Work to complete: Which lines of the entries below run from the one holding "Task: Click the Refresh button" to the one holding "You are a computer-use agent. Screen", inclusive? Set down exactly those lines and no others.

===== Listed entries =====

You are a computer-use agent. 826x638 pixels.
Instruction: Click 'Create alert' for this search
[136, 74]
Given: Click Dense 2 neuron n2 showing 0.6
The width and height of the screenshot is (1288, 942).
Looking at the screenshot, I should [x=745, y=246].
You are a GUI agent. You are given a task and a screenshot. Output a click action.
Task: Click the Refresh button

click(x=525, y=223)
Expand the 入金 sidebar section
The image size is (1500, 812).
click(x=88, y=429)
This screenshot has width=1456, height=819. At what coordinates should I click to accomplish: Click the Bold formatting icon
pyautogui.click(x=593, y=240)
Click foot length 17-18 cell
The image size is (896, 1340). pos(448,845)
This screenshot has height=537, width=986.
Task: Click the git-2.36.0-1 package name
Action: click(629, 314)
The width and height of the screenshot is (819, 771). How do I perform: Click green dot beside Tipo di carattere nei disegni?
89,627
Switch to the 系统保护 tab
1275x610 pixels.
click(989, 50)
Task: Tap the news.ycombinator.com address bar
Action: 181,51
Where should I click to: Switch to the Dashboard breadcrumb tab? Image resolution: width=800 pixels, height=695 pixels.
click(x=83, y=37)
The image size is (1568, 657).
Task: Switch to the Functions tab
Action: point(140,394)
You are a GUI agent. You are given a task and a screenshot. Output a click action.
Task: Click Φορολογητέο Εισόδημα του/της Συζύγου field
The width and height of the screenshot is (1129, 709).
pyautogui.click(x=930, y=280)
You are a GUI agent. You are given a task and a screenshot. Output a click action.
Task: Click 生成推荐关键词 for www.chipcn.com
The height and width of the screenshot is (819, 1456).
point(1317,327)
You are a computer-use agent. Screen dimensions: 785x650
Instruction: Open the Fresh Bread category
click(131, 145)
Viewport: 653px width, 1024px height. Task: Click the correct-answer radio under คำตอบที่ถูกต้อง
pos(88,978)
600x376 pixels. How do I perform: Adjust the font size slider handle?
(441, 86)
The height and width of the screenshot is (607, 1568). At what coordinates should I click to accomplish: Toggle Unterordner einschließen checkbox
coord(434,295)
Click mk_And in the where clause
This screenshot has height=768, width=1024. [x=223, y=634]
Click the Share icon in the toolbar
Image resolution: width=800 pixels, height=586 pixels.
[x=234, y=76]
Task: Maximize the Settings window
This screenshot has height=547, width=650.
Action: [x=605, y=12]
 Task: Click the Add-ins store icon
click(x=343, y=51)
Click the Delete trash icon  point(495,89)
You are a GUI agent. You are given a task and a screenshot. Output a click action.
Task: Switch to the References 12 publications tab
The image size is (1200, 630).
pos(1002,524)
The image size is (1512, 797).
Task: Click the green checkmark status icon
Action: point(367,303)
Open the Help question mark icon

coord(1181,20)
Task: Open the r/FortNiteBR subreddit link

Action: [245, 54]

=====

Finished exercise:
Task: Click the Refresh button

click(x=525, y=223)
Expand the 入金 sidebar section
The image size is (1500, 812).
click(x=88, y=429)
This screenshot has width=1456, height=819. At what coordinates should I click to accomplish: Click the Bold formatting icon
pyautogui.click(x=593, y=240)
Click foot length 17-18 cell
The image size is (896, 1340). pos(448,845)
This screenshot has height=537, width=986.
Task: Click the git-2.36.0-1 package name
Action: click(629, 314)
The width and height of the screenshot is (819, 771). How do I perform: Click green dot beside Tipo di carattere nei disegni?
89,627
Switch to the 系统保护 tab
1275x610 pixels.
click(989, 50)
Task: Tap the news.ycombinator.com address bar
Action: 181,51
Where should I click to: Switch to the Dashboard breadcrumb tab? Image resolution: width=800 pixels, height=695 pixels.
click(x=83, y=37)
The image size is (1568, 657).
Task: Switch to the Functions tab
Action: point(140,394)
You are a GUI agent. You are given a task and a screenshot. Output a click action.
Task: Click Φορολογητέο Εισόδημα του/της Συζύγου field
The width and height of the screenshot is (1129, 709).
pyautogui.click(x=930, y=280)
You are a GUI agent. You are given a task and a screenshot. Output a click action.
Task: Click 生成推荐关键词 for www.chipcn.com
The height and width of the screenshot is (819, 1456).
point(1317,327)
You are a computer-use agent. Screen dimensions: 785x650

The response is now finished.